How do I reset my database state after each unit test without making the whole test a transaction?

Dave picture Dave · Jan 15, 2013 · Viewed 30.1k times · Source

I'm using Spring 3.1.1.RELEASE, Hibernate 4.1.0.Final, JPA 2, JUnit 4.8.1, and HSQL 2.2.7. I want to run some JUnit tests on my service methods, and after each test, I would like any data written to the in-memory database to be rolled back. However, I do NOT want the entire test to be treated as a transaction. For example in this test

@RunWith(SpringJUnit4ClassRunner.class)
@ContextConfiguration({ "classpath:test-context.xml" })
public class ContractServiceTest 
{
    …

    @Autowired
    private ContractService m_contractService;

    @Test
    public void testUpdateContract()
    {
        // Add the contract
        m_contractService.save(m_contract);
        Assert.assertNotNull(m_contract.getId());
        // Update the activation date by 6 months.
        final Calendar activationDate = Calendar.getInstance();
        activationDate.setTime(activationDate.getTime());
        activationDate.add(Calendar.MONTH, 6);
        m_contract.setActivationDate(activationDate.getTime());
        m_contractService.save(m_contract);
        final List<Contract> foundContracts = m_contractService.findContractByOppId(m_contract.getOpportunityId());
        Assert.assertEquals(foundContracts.get(0), m_contract);
    }   // testUpdateContract

there are three calls to the service, ("m_contractService.save", "m_contractService.save", and "m_contractService.findContractByOppId") and each is treated as a transaction, which I want. But I don't know how to reset my in-memory database to its original state after each unit test.

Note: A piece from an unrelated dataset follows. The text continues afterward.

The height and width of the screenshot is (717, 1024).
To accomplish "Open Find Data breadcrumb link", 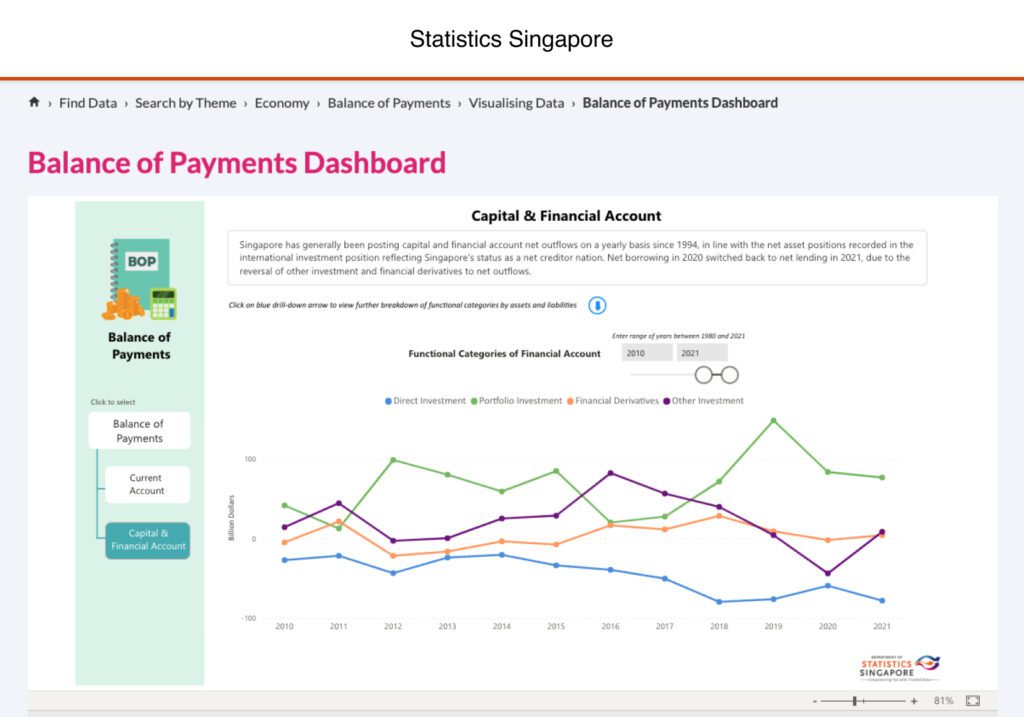I will tap(88, 103).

Let me know if I need to provide additional information.

Answer

Solubris picture Solubris · Jan 16, 2013

Since you are using hibernate, you could use the property hibernate.hbm2ddl.auto to create the database on startup every time. You would also need to force the spring context to be reloaded after each test. You can do this with the @DirtiesContext annotation.

This might add a bit extra overhead to your tests, so the other solution is to just manually delete the data from each table.